L'environnementaliste a rappelé que les principaux secteurs qui dégagent des gaz à effet de serre au Liban sont, comme on peut s'y attendre, le transport, suivi de près par l'énergie (notamment en raison de la prolifération des générateurs privés polluants), puis les déchets (source majeure de méthane), l'industrie, l'agriculture et d'autres secteurs. Dans tous les domaines, il a prôné des politiques durables et cohérentes, fustigeant au passage certaines contradictions comme la volonté affichée du ministère de l'Énergie à favoriser les énergies renouvelables d'une part, et la perspective du forage pétrolier de l'autre... Il a souligné aussi certaines lacunes dans les politiques officielles comme, à titre d'exemple, l'absence d'une véritable stratégie de gestion durable des forêts, ou encore des choix qui ne conviennent pas à la nature du pays, selon lui, comme les grands barrages.
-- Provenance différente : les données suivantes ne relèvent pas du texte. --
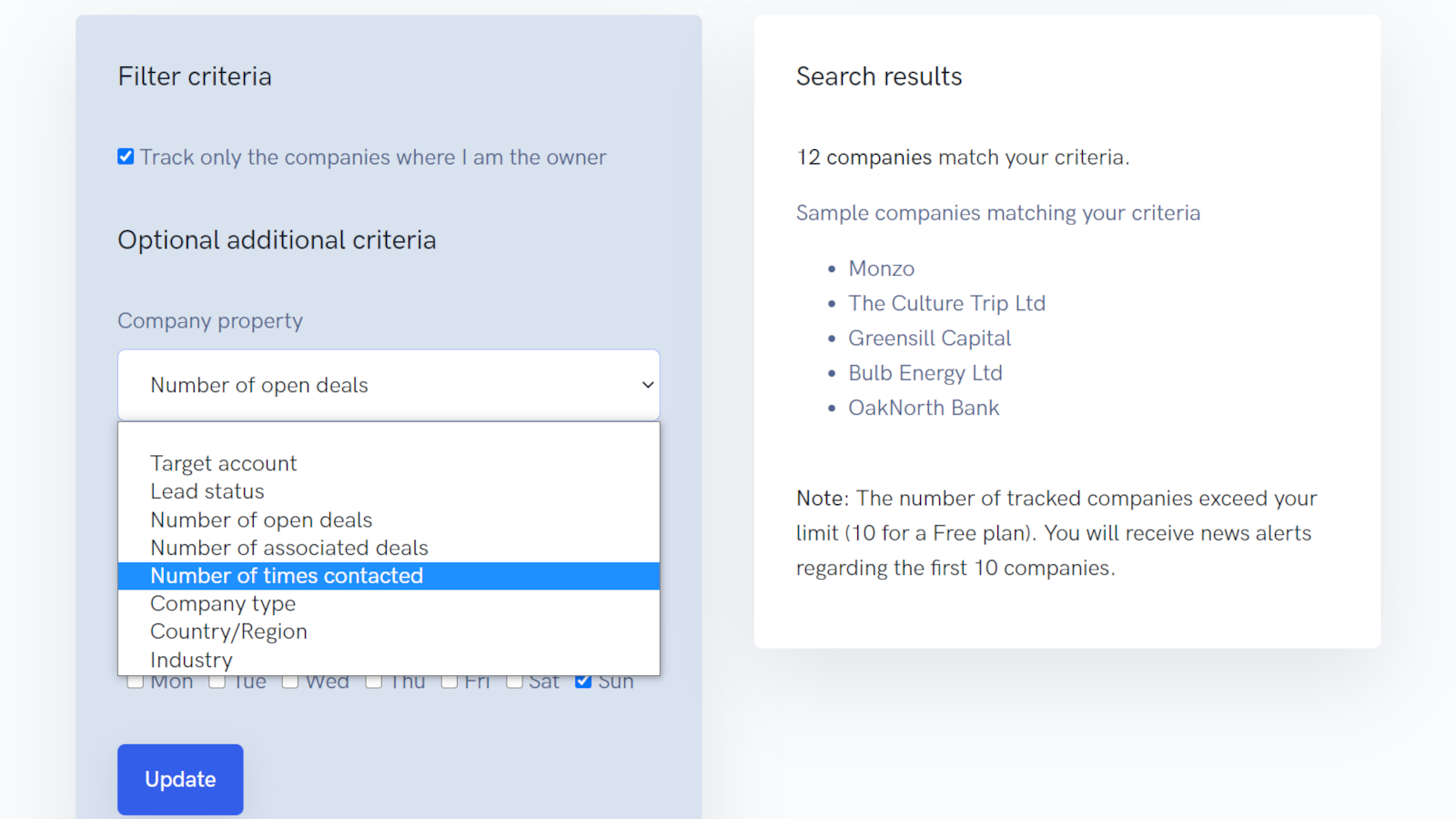The height and width of the screenshot is (819, 1456).
Task: Choose the Lead status option
Action: pyautogui.click(x=207, y=491)
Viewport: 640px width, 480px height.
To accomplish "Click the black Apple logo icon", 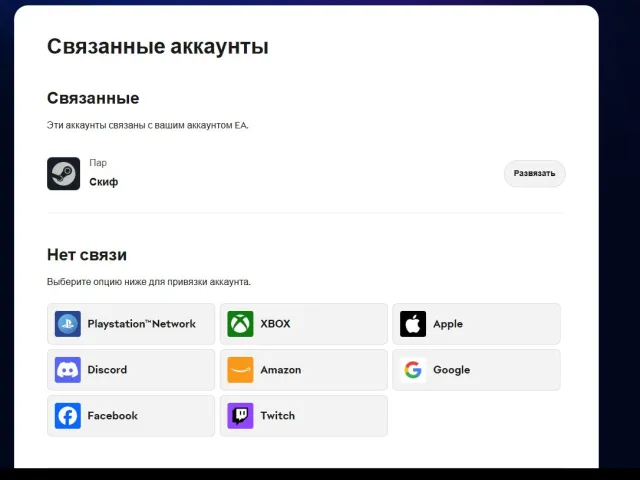I will 413,324.
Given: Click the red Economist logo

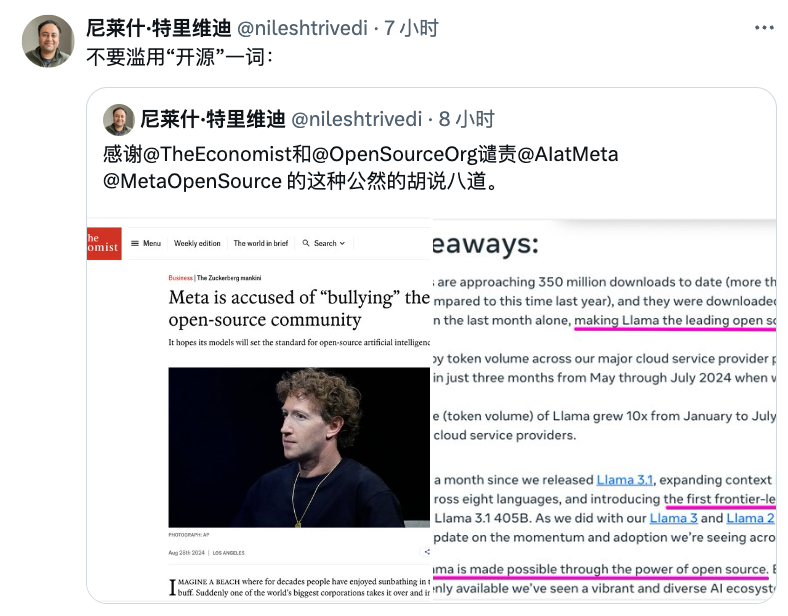Looking at the screenshot, I should (x=104, y=243).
Samar Malek a, pour sa part, mis en avant le rôle du ministère de l'Environnement qui, selon elle, effectue des estimations globales des stratégies mises en place par les autres ministères et entame le dialogue avec tous les secteurs ayant un impact sur la pollution, notamment les transports (pour les transports en commun), l'énergie ou encore l'industrie.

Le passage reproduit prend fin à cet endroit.